I guess its important for us all to believe that we're doing the best things for our families and children, and even if we disagree on the 'how'.

Thanks again for the thoughts, experiences and advice. I really will take them all on as we make the decision in the next few months.

StripiestSocks Sat 26-Jan-13 14:28:11

Hmm, I am not sure I understand what you mean by 'my children would be the only one's not from mostly one other country or religion'. That sounds like you are making the judgment on grounds of the race/religion of the pupils?

If that is the case, I can say we are not on the same wavelength!

ShipwreckedAndComatose Sat 26-Jan-13 14:30:44

Do agree with Mrz.

I think the worst possible outcome is for a child to attend school where the parents do not trust or support what is being done there.

School works best where there is a committed home/school relationship.

So I think you should home educate too.

seeker Sat 26-Jan-13 14:31:03

Oh, lord. Please tell me you're not trying to avoid a ... non- white school..........

TheSecondComing Sat 26-Jan-13 14:39:14

Message withdrawn at poster's request.

mamalost Sat 26-Jan-13 14:40:05

No, please understand me... I want there to be a MIXTURE. At many schools in my catchment, there isn't a MIXTURE: people from different and varying backgrounds. (Ie - white, African, Asian, European, whatever) My nearest school is 98% Bangladeshi background children. There is not one single white child in that whole primary school. That is what I am talking about. I am asking the question about whether that is normal and healthy when our society is a MIXTURE of people, not just people from one country or community.

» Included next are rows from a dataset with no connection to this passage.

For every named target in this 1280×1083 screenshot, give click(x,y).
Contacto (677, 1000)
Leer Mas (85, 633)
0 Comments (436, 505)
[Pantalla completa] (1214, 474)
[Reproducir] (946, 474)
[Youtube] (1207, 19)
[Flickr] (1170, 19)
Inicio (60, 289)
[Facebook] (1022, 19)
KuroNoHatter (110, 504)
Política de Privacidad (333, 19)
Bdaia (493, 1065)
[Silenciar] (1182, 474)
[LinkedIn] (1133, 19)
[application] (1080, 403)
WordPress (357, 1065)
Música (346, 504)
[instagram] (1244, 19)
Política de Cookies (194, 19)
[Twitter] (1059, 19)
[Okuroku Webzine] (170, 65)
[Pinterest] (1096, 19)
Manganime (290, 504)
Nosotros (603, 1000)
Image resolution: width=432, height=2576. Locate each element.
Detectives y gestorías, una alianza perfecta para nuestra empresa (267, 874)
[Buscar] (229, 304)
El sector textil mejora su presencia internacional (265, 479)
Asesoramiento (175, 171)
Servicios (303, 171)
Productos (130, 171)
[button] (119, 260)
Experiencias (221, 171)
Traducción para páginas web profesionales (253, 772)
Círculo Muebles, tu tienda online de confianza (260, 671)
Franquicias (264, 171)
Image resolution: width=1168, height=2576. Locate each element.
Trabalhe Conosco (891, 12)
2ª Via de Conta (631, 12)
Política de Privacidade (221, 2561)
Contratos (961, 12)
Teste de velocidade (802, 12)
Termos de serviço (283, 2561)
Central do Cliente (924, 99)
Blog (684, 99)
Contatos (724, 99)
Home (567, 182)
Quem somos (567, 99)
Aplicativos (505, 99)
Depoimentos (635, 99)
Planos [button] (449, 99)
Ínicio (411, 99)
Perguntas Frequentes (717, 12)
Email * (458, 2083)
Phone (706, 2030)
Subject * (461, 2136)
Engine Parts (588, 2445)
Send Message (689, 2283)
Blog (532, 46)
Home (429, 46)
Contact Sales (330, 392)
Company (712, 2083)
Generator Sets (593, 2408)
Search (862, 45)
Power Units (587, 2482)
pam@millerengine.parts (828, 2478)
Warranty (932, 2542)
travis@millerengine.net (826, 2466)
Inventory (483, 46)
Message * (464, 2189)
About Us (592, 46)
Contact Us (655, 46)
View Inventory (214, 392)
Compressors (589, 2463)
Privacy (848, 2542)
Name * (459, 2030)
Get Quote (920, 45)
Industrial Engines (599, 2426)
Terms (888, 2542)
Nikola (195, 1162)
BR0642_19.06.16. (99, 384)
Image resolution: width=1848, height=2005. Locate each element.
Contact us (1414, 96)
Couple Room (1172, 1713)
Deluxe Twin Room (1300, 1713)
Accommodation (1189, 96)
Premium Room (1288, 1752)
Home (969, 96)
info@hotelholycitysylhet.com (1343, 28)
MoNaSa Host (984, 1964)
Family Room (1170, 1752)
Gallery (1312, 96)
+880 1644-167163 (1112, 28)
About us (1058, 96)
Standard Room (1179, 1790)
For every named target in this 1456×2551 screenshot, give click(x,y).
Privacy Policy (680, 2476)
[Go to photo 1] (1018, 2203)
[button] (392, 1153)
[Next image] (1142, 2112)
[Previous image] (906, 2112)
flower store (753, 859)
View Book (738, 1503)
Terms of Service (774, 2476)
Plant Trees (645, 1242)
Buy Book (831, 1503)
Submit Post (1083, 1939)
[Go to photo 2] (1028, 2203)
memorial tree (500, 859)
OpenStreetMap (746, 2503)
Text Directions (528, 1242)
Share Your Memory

So, when I say, I would like my children to learn in a MIXED school then I want there to be more than just Bengali children in their school. If you think that is bad then that is fine, I just don't think that that is normal. (Unless, of course, we lived in Bangladesh)

StripiestSocks Sat 26-Jan-13 14:45:43

Ok, I am not sure any of my thoughts on learning outcomes at home vs school are of any relevance to you, because you are actually worried about the pupils rather than the school. I don't really know what to say but I repeat I am not on your wavelength at all.

So you wouldn't like your DD to go to a school where 98% of the pupils were from White British families? Not much of a Mixture there, either.